Hello. This is my first contact with Lemmy, and I’m happy to see that it’s growing faster and faster. However there’s one thing that’s blocking me for now from completely abandoning Reddit after API changes.

There are thousands of various bigger and smaller communities on Reddit. Many of them are participating in the blackout, and more and more are deciding to stay blacked out indefinitely after recent CEO’s memo leak. I was using Reddit for almost 7 years, and before the drama started it was one of my most viewed websites.

For 99,9% of the time spent on Reddit I was lurking and browsing small or small-to-medium sized subreddits - some of them for very specific content, some for various tech or non-tech related communities (like AI or emulation). While a good number of these subreddits already have alternatives on Fediverse, for now most of them are not very active, some of them even empty, and some content related to these communities is buried in larger, more general communities. Another number of subreddits whose doesn’t have alternatives on Lemmy/Kbin have alternative communities on Discord, but on Discord it’s somewhat hard to read live discussions, search options are limited, and some servers tend to be toxic - it’s a messaging platform after all, not discussion and content website.

[Data records]
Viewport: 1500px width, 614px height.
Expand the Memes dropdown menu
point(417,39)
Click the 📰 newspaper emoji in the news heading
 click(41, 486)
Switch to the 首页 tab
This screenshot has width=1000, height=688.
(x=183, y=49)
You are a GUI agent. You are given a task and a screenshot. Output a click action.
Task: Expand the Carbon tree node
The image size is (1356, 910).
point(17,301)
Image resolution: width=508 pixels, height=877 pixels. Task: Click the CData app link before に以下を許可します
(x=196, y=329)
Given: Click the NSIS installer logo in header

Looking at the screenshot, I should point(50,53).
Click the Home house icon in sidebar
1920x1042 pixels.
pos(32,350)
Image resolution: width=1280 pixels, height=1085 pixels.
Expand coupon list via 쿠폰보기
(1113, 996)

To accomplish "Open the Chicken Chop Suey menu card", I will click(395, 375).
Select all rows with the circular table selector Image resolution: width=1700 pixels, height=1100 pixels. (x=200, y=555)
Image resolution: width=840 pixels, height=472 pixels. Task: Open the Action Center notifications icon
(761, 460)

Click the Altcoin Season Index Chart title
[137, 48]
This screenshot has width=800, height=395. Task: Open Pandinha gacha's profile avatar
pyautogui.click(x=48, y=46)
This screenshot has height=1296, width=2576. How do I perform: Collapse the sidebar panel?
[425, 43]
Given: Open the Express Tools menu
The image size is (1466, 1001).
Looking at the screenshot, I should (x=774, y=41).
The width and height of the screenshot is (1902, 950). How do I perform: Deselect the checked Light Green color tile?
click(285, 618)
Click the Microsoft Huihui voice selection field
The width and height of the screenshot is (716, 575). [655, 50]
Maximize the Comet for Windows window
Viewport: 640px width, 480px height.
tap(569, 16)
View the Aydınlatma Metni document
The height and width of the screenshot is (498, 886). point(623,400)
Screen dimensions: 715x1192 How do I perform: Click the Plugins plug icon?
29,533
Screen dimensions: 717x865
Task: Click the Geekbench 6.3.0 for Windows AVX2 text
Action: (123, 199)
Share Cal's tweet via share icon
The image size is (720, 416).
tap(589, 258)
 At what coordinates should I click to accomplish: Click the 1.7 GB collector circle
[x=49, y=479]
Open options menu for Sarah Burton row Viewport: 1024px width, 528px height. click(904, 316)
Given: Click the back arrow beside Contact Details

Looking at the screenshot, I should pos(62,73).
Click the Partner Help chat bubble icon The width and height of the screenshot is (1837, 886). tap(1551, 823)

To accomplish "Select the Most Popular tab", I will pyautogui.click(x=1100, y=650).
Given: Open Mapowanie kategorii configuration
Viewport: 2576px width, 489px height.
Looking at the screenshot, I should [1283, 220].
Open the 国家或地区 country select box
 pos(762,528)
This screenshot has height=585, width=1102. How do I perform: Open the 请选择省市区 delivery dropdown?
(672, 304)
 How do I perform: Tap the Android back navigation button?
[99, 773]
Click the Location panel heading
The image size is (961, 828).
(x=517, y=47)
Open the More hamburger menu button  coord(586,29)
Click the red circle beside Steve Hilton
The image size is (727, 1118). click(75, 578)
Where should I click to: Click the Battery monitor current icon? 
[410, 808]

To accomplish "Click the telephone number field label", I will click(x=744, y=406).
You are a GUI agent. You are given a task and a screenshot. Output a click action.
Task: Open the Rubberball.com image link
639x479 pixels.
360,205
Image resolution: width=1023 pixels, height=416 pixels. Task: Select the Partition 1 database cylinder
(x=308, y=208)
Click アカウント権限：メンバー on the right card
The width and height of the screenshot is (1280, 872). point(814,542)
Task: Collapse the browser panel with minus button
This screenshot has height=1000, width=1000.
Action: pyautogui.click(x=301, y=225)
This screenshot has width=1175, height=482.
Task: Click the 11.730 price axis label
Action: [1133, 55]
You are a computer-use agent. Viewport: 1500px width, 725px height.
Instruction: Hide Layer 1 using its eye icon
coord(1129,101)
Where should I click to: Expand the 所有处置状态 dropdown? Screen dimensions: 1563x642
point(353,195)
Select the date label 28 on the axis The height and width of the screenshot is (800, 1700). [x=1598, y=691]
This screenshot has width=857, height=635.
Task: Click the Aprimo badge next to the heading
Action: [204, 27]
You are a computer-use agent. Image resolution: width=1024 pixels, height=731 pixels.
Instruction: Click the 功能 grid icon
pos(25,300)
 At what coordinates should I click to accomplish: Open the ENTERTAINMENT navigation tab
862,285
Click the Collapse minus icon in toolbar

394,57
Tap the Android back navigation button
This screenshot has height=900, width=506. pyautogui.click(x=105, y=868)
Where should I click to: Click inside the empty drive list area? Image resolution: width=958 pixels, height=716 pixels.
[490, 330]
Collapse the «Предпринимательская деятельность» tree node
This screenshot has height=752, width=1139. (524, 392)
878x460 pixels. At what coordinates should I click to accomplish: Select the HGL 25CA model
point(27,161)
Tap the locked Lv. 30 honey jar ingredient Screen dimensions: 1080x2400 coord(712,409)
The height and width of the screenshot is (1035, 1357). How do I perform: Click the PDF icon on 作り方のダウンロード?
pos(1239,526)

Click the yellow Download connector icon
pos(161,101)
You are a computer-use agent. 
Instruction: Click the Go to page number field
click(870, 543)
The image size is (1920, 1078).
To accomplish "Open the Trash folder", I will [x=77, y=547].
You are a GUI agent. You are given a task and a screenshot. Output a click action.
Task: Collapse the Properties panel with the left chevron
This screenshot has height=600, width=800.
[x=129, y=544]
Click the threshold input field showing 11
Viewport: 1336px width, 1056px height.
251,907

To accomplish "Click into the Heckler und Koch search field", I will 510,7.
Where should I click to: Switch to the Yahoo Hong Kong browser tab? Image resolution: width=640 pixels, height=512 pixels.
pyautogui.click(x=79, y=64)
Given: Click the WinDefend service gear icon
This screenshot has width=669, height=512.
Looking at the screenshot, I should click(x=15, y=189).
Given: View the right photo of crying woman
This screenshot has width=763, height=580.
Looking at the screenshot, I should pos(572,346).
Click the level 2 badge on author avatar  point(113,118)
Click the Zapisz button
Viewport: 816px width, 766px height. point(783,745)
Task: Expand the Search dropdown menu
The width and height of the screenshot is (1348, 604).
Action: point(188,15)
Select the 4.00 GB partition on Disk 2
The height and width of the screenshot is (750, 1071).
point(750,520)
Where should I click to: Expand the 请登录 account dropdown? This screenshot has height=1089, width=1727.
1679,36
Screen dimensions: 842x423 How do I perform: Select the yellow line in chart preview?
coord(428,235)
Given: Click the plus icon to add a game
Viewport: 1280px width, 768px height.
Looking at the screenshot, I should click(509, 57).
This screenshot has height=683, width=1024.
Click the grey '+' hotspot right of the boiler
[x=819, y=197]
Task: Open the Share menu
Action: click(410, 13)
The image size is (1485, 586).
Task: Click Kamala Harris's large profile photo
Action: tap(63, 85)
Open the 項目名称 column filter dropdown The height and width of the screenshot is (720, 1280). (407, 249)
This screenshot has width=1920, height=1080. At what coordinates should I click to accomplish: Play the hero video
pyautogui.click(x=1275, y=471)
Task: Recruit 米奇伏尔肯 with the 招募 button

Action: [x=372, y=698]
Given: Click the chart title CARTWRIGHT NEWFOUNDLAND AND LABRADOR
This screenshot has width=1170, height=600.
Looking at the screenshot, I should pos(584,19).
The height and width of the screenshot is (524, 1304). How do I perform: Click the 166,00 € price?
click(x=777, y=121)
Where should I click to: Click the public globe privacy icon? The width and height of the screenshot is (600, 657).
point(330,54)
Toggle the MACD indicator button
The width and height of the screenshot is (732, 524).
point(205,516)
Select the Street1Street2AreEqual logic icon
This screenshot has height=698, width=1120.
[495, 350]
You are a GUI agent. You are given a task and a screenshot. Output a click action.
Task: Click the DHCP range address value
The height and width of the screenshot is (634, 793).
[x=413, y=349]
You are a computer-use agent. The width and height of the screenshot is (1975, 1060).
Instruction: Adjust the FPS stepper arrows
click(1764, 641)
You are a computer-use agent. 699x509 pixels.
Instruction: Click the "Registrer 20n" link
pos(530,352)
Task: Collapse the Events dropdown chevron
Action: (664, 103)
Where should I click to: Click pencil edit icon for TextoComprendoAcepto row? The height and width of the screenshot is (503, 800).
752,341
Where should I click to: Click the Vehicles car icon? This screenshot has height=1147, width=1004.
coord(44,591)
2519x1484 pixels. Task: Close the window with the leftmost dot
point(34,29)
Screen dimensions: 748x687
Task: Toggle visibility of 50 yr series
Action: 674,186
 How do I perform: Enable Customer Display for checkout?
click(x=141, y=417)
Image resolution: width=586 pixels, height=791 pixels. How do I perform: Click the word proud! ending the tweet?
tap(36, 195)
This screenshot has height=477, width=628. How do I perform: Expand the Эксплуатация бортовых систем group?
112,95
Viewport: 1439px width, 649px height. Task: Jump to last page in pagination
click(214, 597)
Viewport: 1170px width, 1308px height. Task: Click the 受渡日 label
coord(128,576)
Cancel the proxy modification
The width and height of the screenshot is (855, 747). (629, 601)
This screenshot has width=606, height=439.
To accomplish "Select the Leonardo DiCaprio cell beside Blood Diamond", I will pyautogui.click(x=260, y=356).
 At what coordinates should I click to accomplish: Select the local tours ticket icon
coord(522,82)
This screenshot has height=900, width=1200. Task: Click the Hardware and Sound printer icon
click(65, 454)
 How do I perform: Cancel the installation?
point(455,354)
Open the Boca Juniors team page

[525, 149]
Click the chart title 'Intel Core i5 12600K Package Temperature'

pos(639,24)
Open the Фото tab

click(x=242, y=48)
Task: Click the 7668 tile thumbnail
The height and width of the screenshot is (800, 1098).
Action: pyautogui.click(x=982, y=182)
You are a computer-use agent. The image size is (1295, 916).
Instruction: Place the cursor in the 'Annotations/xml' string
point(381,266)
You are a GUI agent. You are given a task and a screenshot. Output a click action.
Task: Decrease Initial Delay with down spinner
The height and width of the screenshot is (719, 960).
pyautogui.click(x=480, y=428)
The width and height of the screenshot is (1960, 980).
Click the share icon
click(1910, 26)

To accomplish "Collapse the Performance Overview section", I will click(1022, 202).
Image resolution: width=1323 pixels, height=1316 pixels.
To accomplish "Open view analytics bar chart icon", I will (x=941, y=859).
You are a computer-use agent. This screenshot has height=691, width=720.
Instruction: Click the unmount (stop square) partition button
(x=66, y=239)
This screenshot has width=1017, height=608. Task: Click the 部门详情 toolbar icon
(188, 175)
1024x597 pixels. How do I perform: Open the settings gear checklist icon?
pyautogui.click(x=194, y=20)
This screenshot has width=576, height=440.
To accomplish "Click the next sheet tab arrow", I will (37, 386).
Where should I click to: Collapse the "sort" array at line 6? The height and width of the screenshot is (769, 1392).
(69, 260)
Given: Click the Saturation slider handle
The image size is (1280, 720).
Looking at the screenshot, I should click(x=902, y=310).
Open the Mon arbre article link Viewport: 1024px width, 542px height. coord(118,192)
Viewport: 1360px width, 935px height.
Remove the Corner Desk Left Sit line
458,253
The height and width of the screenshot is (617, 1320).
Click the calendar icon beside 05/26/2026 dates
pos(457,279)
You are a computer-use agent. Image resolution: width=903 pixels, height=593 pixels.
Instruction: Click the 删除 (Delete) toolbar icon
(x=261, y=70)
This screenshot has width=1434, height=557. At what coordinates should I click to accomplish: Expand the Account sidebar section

THE TASK:
Update the stretch of the post about leaving Reddit from "Hello. This is" through "after API changes.", putting "Kbin" in place of "Lemmy".

ANSWER SPACE:
Hello. This is my first contact with Kbin, and I’m happy to see that it’s growing faster and faster. However there’s one thing that’s blocking me for now from completely abandoning Reddit after API changes.